Restrict the output to the lines below starting at the one that contains "Open the 珠宝 menu" and ending at the one that contains "The width and", and restate them word for word, both ends included.

[[ SOURCE DATA, beginning ]]

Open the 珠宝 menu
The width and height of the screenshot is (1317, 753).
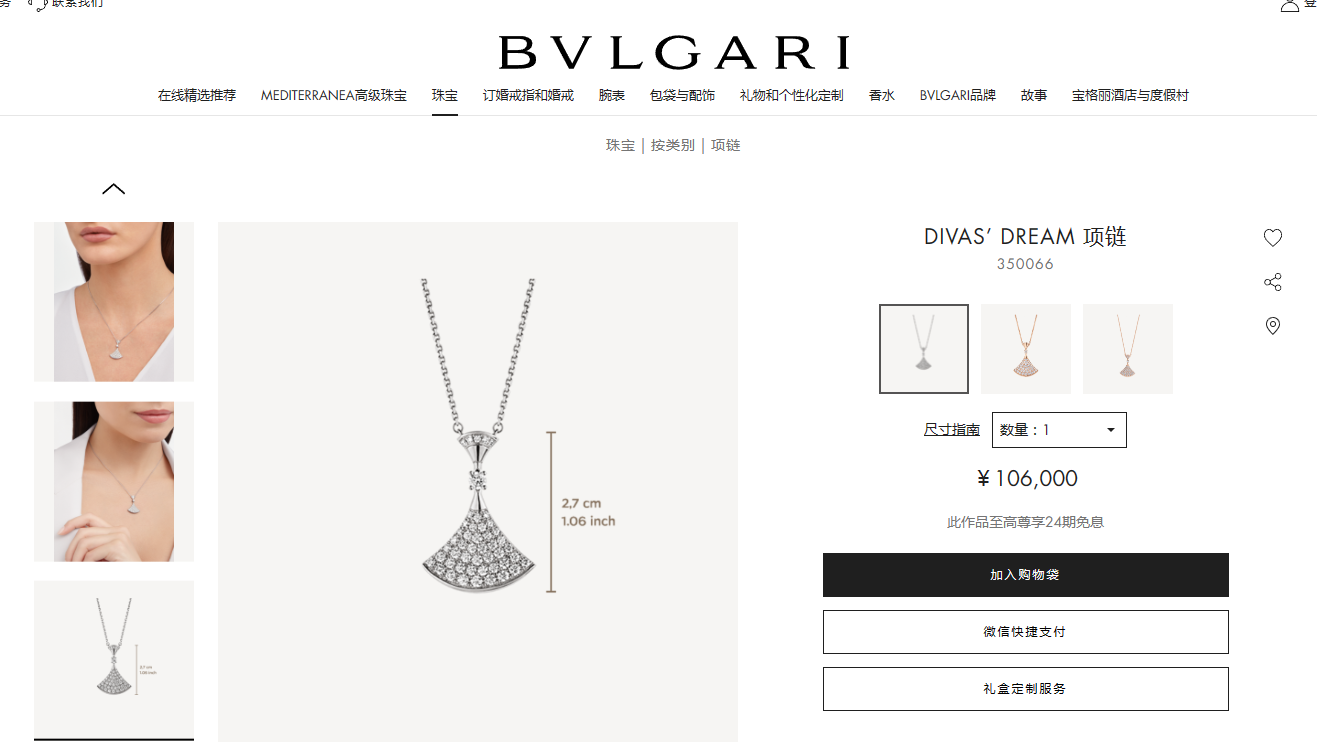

[[ SOURCE DATA, end ]]
[[ SOURCE DATA, beginning ]]

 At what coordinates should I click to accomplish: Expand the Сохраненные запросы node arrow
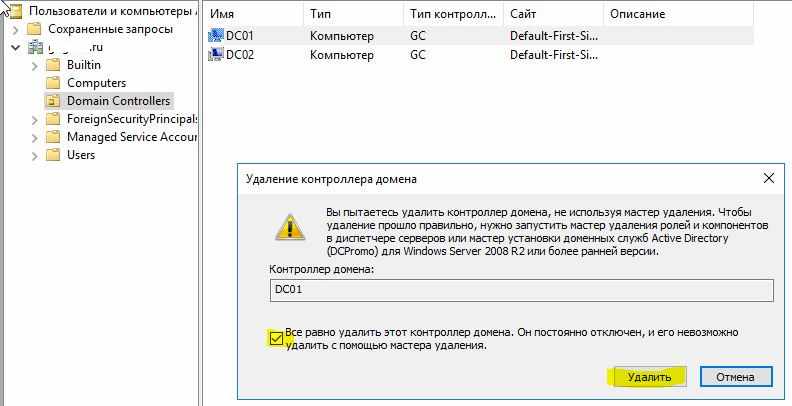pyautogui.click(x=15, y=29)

[[ SOURCE DATA, end ]]
[[ SOURCE DATA, beginning ]]

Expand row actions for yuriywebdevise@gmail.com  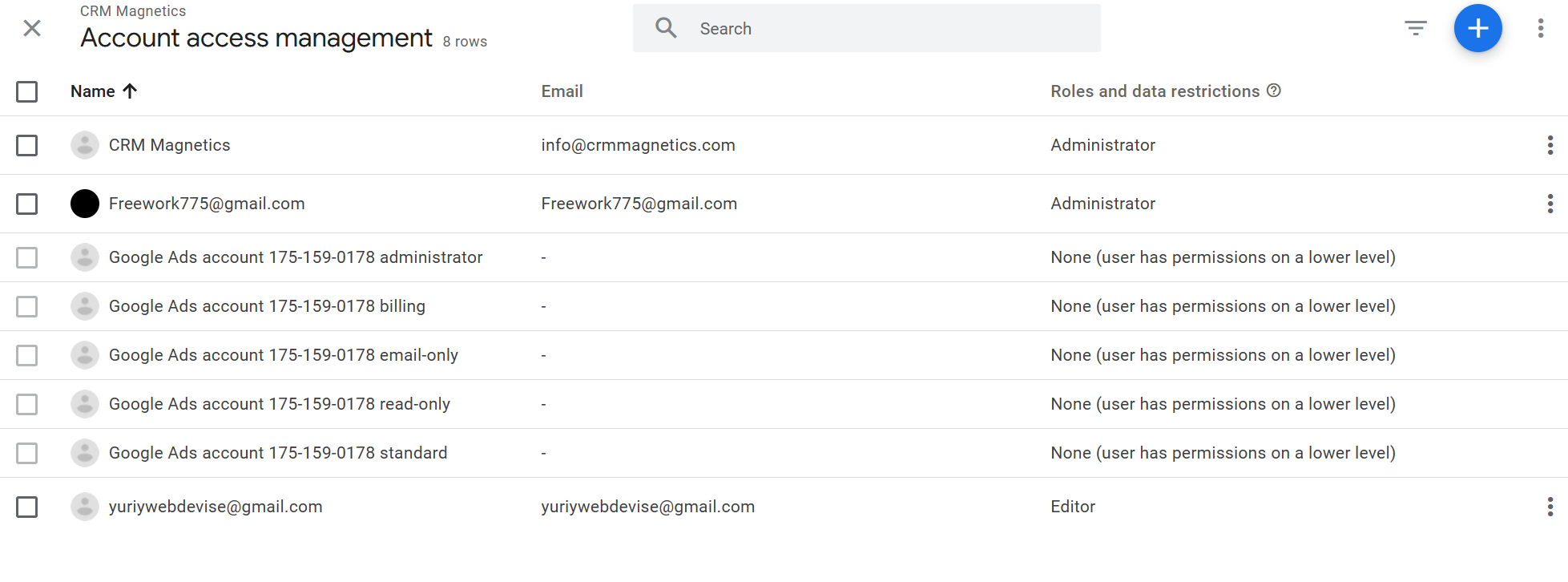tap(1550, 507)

[[ SOURCE DATA, end ]]

SOLUTION FOR THIS PROBLEM:
Open the 珠宝 menu
The width and height of the screenshot is (1317, 753).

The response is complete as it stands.